>> START EXCERPT TO READ

While located in the Soviet Union the German specialists received fairly high wages and good conditions, which were mainly based on their qualifications. For example, Gröttrup was paid 4,500 roubles per month and his family were housed in a six-room villa and provided with a chauffeured vehicle. The minimum wage received for a German specialist was 4,000 roubles per month, plus all Germans were entitled to performance bonuses. As a comparison, Chertok, the former head of Institute Rabe and now Deputy Chief Engineer and Head of department for guidance systems, who also now supervised the German specialists working on control systems, received a salary of 3,000 rubles per month and his family lived in two rooms of a communal four-room apartment.

The first Soviet tests of V-2 rockets took place in October 1947 at Kapustin Yar. 13 German engineers participated in the tests, among them Helmut Gröttrup, Johannes Hoch, Kurt Magnus, Fritz Viebach, Hans Vilter, Waldemar Wolff. The first two rockets were successfully launched and flew for approximately 200 km, however they deviated 30 km and 180 km from their intended target. The German specialist Magnus and Hoch were instrumental in resolving the issue, which was an existing problem with the V-2 rockets recovered from Germany. For resolving the issue all the German specialist were each rewarded with a large 15,000 ruble bonus.

In June 1947 the German team in NII-88, led by Gröttrup, proposed the development of an improved copy of the V-2, which he called the G-1 (called the R-10 in Soviet terms). This plan, whilst supported by senior Soviet management, was opposed by Soviet engineers, particularly by Korolev, who was now Chief Designer of long-range ballistic missiles. Korolev had simultaneously and independently commenced work on an improved Soviet copy of the V-2, that was designated the R-2. Korolev also opposed utilising German specialist for personal reasons and basically ignored their suggestions and advice.

>> END EXCERPT TO READ

→ SET EXERCISE A
According to the excerpt on German specialists in the Soviet rocket program, why did every German specialist receive a 15,000 ruble bonus?

>> START DATA IN THIS EXERCISE

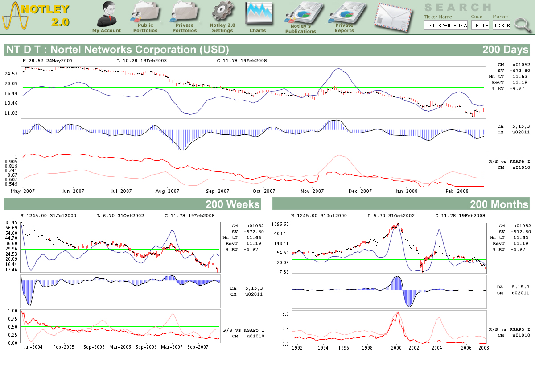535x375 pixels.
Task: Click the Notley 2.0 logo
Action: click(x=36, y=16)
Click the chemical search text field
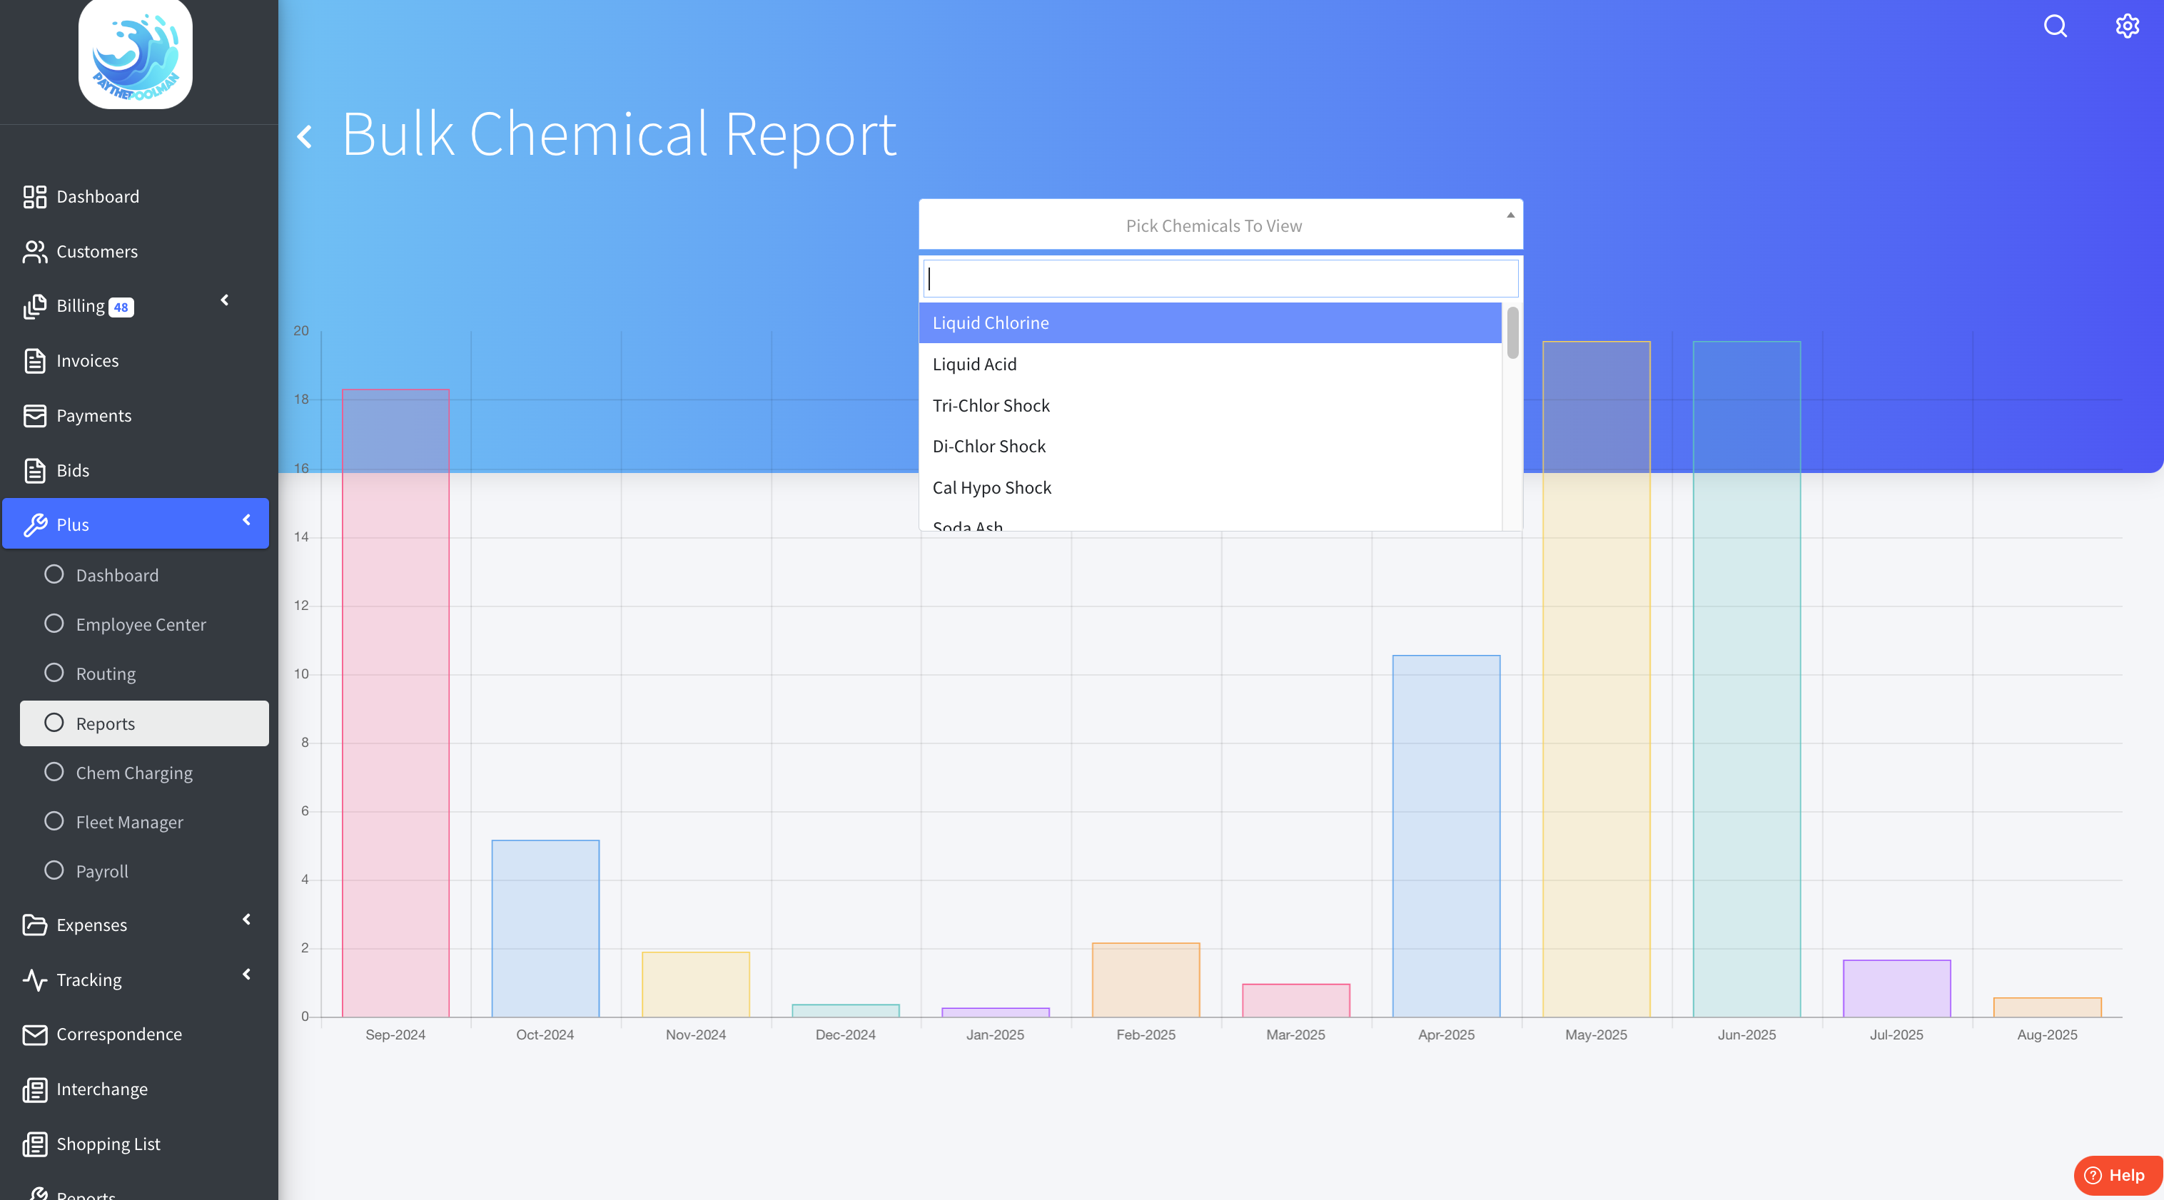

>> END DATA IN THIS EXERCISE
>> START DATA IN THIS EXERCISE

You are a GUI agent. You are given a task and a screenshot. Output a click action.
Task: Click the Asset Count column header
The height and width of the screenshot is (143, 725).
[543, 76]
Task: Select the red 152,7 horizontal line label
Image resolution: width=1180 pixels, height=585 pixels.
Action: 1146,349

>> END DATA IN THIS EXERCISE
>> START DATA IN THIS EXERCISE

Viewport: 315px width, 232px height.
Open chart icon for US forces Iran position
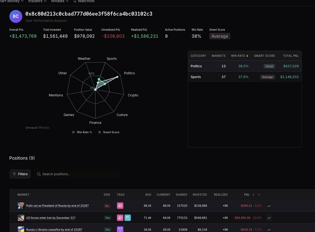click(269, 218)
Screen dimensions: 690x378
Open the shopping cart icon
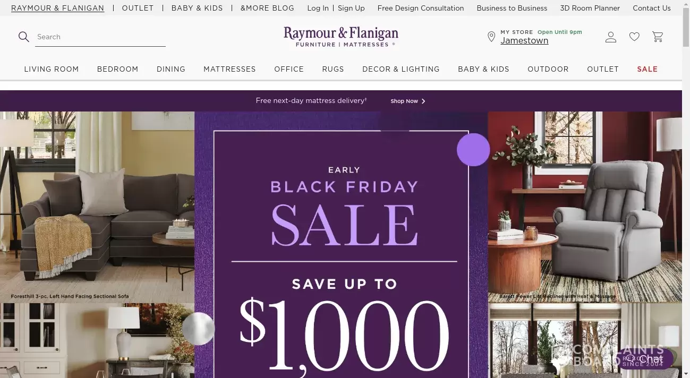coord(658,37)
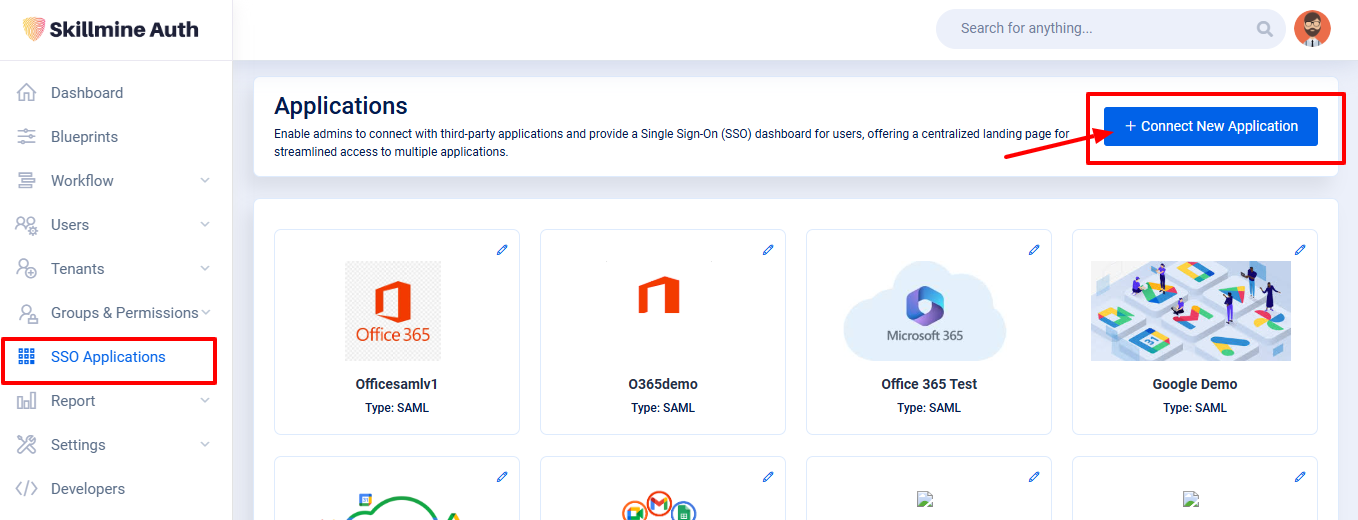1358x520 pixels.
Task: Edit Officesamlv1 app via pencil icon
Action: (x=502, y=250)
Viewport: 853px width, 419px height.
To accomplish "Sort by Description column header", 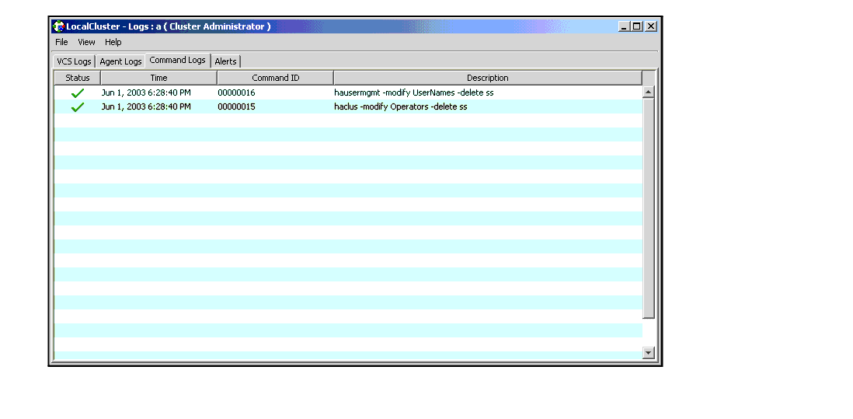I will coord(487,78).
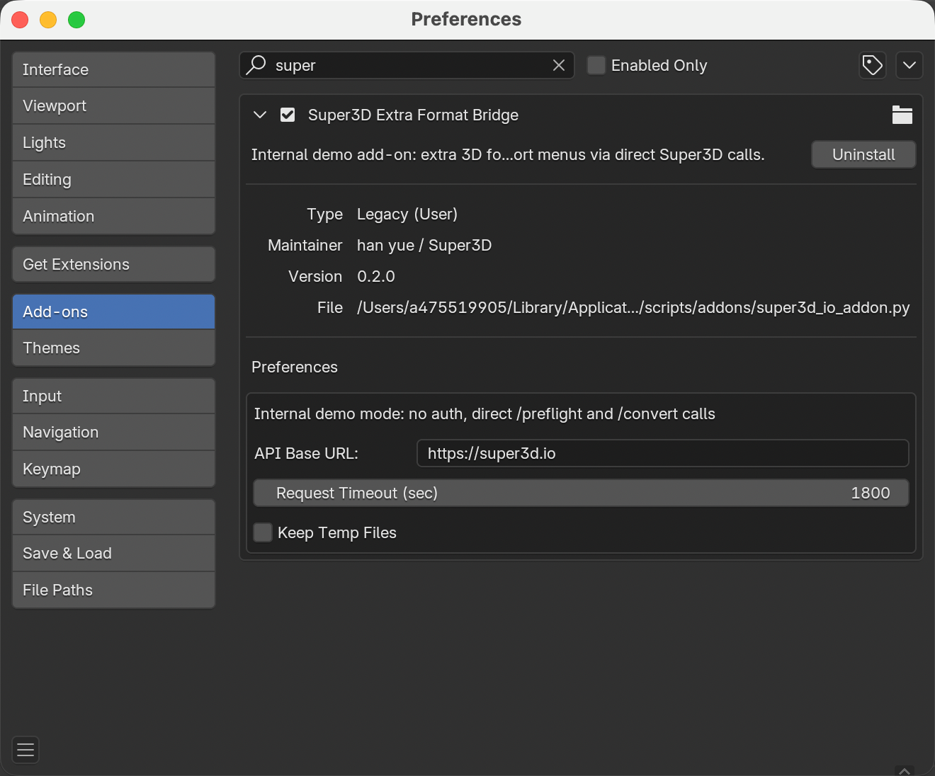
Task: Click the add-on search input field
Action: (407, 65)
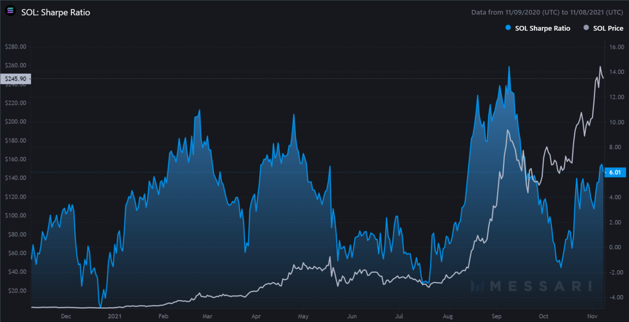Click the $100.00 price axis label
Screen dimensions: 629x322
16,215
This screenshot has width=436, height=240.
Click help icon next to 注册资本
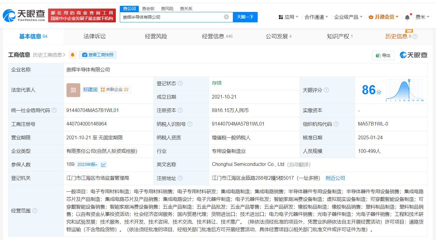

>> END DATA IN THIS EXERCISE

→ SET EXERCISE B
Gather every line of the records that contains the string "icon" and copy each one. Case counts.

→ TASK RESULT A
The first two V-2 rockets launched at Kapustin Yar in October 1947 missed their intended target by 30 km and 180 km. This problem already existed in the V-2 rockets recovered from Germany. Magnus and Hoch were instrumental in resolving it, and all the German specialists were each given the bonus for that fix.

→ TASK RESULT B
Open chart icon for US forces Iran position
Open the shopping cart icon
Task: Edit Officesamlv1 app via pencil icon
Click help icon next to 注册资本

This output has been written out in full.